Un ejemplo de este vaivén entre “tipos de realismo” se encuentra en las pinturas de paisajes marinos de Gerhard Richter, minuciosamente producidas con técnicas pictóricas manuales pero que, si son observadas a distancia suficiente, simulan ser fotografías. Este viaje de ida y vuelta entre diversos niveles de iconicidad me parece extremadamente revelador de que los avances tecnológicos no cancelan necesariamente las mecanismos anteriores usados para reproducir la realidad sino que vienen a enriquecerlos.

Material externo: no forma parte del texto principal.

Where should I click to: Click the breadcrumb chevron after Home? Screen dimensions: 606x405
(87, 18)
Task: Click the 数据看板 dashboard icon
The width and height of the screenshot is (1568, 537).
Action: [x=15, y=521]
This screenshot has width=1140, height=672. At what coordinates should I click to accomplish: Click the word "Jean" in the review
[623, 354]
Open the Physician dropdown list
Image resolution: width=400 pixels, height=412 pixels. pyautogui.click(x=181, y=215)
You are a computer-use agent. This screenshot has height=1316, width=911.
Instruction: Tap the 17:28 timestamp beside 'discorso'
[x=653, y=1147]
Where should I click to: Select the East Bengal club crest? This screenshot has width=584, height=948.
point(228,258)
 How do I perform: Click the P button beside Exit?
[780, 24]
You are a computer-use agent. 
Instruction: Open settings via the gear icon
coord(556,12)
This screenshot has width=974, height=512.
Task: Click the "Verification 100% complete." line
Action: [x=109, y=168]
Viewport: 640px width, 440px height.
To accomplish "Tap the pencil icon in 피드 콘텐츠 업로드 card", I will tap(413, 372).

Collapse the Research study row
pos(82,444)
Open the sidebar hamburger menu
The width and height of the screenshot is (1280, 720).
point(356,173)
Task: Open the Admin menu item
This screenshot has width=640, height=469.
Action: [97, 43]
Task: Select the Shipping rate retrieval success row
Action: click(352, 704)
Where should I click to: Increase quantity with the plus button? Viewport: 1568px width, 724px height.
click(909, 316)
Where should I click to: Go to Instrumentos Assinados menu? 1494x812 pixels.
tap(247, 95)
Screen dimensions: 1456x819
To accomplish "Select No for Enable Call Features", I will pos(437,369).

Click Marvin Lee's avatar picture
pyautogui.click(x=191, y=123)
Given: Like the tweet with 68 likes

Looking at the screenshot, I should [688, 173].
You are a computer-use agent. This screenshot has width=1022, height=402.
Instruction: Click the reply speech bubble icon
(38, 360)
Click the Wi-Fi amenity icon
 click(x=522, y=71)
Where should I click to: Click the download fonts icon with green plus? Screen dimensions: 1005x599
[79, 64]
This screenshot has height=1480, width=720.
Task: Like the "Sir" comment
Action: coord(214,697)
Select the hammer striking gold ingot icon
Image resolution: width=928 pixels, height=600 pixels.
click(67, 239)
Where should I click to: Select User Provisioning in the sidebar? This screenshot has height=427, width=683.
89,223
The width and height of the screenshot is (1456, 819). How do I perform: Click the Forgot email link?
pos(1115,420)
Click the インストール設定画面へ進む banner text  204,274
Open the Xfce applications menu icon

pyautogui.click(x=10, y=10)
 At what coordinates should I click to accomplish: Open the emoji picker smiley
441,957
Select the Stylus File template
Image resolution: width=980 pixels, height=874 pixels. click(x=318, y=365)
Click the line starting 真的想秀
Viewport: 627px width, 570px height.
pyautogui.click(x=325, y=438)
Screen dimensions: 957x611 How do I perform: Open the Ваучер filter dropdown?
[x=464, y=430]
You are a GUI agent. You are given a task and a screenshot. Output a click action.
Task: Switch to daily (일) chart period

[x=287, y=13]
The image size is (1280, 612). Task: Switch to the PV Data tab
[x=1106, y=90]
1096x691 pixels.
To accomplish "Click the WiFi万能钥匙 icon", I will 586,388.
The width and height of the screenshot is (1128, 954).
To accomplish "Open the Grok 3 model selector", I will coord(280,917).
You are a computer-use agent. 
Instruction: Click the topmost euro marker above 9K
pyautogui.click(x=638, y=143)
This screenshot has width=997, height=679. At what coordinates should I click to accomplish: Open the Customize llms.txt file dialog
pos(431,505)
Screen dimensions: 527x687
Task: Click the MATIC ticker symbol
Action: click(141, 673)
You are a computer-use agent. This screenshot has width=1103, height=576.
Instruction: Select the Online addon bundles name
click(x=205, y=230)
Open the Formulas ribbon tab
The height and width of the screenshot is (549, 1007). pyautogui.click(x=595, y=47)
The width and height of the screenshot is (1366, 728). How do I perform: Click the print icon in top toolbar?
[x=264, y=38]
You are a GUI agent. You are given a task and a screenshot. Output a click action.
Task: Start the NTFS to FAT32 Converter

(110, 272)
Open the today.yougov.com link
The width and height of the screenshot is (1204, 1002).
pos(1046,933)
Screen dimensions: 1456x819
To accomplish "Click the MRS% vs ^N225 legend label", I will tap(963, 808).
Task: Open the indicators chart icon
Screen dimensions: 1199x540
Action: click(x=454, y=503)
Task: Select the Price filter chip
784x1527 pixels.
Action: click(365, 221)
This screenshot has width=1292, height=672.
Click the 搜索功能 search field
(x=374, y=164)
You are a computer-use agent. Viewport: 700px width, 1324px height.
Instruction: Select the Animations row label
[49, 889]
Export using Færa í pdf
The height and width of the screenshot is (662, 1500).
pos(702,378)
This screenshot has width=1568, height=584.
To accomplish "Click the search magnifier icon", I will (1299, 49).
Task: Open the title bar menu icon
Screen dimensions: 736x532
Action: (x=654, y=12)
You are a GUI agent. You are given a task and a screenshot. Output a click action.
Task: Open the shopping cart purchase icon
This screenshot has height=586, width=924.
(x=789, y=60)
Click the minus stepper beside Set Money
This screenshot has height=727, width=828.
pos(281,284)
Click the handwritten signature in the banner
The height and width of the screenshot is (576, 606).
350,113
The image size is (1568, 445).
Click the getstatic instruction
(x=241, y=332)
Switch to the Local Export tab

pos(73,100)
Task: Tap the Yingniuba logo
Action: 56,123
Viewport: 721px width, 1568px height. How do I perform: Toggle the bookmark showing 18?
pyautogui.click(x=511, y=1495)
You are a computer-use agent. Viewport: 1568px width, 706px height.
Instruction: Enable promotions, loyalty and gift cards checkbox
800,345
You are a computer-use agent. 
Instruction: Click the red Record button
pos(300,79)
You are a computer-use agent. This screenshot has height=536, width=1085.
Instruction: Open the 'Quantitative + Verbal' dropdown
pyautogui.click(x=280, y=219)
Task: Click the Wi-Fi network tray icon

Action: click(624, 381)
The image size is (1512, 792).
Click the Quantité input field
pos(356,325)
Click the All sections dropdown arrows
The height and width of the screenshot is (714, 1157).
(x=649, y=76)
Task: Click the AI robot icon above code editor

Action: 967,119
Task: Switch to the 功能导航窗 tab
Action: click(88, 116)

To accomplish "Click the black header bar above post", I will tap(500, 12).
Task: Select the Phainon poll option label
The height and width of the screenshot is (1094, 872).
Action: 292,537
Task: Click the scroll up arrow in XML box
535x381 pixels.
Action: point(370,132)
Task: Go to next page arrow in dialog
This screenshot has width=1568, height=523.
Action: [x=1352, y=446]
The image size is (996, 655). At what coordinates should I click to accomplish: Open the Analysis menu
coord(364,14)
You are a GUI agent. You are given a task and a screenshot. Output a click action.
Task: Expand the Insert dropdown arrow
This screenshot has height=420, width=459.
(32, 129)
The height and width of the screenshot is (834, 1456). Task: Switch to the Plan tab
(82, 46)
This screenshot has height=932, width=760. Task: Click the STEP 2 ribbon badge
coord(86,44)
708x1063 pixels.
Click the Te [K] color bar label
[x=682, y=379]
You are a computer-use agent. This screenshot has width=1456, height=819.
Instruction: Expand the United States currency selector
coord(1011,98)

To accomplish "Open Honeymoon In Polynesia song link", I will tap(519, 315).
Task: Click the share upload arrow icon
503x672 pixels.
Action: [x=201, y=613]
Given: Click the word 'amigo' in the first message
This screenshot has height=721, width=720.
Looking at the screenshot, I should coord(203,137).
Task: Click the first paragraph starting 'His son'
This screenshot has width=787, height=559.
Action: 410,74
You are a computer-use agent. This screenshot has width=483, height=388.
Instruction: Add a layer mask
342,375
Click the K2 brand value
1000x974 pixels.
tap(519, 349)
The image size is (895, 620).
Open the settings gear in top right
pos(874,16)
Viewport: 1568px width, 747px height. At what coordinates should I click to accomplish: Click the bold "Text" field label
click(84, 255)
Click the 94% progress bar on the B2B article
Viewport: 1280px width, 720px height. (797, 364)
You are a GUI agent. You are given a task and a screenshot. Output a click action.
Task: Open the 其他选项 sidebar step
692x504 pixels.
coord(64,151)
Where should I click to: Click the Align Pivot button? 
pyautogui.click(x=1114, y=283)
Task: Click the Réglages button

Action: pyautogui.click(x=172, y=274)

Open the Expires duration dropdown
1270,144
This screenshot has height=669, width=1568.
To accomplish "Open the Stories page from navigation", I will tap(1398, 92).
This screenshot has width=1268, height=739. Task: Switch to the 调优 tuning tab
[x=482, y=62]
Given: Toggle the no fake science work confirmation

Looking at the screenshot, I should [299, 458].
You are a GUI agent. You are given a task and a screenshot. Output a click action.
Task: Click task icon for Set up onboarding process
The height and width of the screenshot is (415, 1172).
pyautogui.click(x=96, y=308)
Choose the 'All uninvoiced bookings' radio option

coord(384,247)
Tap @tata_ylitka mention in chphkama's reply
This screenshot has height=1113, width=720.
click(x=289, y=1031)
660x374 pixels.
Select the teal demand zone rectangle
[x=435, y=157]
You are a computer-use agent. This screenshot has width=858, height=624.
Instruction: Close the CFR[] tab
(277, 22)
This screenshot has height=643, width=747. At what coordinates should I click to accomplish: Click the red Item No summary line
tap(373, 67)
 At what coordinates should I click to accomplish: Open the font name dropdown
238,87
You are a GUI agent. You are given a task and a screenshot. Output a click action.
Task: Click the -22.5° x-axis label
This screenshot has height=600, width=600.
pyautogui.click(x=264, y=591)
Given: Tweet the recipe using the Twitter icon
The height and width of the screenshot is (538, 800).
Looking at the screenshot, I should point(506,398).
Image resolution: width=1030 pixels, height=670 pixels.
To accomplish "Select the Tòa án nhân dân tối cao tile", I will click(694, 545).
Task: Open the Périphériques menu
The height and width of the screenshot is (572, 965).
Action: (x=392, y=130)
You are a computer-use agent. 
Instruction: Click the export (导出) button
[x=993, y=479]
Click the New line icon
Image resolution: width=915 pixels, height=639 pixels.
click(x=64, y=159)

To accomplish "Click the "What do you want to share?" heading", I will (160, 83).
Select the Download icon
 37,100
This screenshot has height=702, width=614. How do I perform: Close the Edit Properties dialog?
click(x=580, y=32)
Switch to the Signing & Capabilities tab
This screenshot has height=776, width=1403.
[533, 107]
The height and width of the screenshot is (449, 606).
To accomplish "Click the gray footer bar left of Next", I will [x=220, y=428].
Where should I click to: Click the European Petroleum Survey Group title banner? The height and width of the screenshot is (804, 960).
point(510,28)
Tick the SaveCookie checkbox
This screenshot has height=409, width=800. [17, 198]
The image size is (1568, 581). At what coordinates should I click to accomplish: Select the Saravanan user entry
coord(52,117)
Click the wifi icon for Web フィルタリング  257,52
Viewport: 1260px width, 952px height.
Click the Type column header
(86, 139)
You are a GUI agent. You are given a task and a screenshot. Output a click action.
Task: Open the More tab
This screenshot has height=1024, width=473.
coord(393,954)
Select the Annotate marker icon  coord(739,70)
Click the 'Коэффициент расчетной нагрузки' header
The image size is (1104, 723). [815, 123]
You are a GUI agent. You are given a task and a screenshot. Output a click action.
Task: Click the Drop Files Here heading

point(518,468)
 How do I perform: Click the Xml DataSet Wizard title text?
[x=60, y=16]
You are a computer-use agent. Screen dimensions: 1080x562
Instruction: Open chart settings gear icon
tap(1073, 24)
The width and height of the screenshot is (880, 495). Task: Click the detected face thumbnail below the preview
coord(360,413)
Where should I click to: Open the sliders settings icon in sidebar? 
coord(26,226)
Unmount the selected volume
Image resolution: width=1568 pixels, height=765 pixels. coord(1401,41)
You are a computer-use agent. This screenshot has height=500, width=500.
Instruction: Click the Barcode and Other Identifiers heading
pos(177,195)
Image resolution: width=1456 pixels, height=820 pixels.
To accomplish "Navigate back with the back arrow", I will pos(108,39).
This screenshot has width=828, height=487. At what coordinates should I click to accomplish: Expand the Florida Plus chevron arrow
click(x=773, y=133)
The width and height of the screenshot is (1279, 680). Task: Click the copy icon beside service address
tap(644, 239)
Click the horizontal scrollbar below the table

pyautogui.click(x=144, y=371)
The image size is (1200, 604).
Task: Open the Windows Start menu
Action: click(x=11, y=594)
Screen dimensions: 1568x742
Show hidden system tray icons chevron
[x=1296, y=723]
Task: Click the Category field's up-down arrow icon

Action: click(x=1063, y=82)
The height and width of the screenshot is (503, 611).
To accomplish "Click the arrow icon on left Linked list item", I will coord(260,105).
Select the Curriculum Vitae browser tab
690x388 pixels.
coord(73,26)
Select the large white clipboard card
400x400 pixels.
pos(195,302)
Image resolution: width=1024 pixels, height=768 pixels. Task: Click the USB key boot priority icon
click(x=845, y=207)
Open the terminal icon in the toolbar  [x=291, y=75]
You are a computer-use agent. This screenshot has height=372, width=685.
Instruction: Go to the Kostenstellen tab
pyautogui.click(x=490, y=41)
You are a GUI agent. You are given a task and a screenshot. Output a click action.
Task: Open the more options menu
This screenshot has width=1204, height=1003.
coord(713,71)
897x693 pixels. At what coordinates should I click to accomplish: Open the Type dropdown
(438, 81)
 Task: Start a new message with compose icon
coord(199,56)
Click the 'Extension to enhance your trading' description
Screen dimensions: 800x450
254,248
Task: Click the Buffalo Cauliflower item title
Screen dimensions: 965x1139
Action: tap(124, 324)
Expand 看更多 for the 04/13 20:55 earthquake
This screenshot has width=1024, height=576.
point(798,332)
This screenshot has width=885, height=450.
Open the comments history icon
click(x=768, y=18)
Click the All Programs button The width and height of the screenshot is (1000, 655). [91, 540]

De la misma manera, es cierto que en la imagen digital podemos cambiarlo todo. Pero muchas veces sucede (y es seguro que sucederá aún más en el futuro) que estaremos dispuestos a aceptar esa imagen como una representación fehaciente de la realidad aparencial en la medida en que funcione como la “asíntota” de Bazin. O si se quiere expresar con otras palabras, el hecho de que una imagen esté generada por un ordenador, provenga de manipulación infográfica o tenga su origen en un registro indicial o huella fotográfica, no afecta ni a su semanticidad (los contenidos que vehicula), ni a su verosimilitud (nuestra capacidad de “creer” en ella). Insisto en lo de aparencial, porque ahí me parece que reside uno de los quids de la cuestión. De hecho, Bazin, que era todo menos ingenuo, expresó con claridad la necesidad de disipar “el malentendido entre el verdadero realismo que entraña la necesidad de expresar la significación concreta y esencial del mundo, y el pseudorrealismo que se satisface con la ilusión de las formas” [...]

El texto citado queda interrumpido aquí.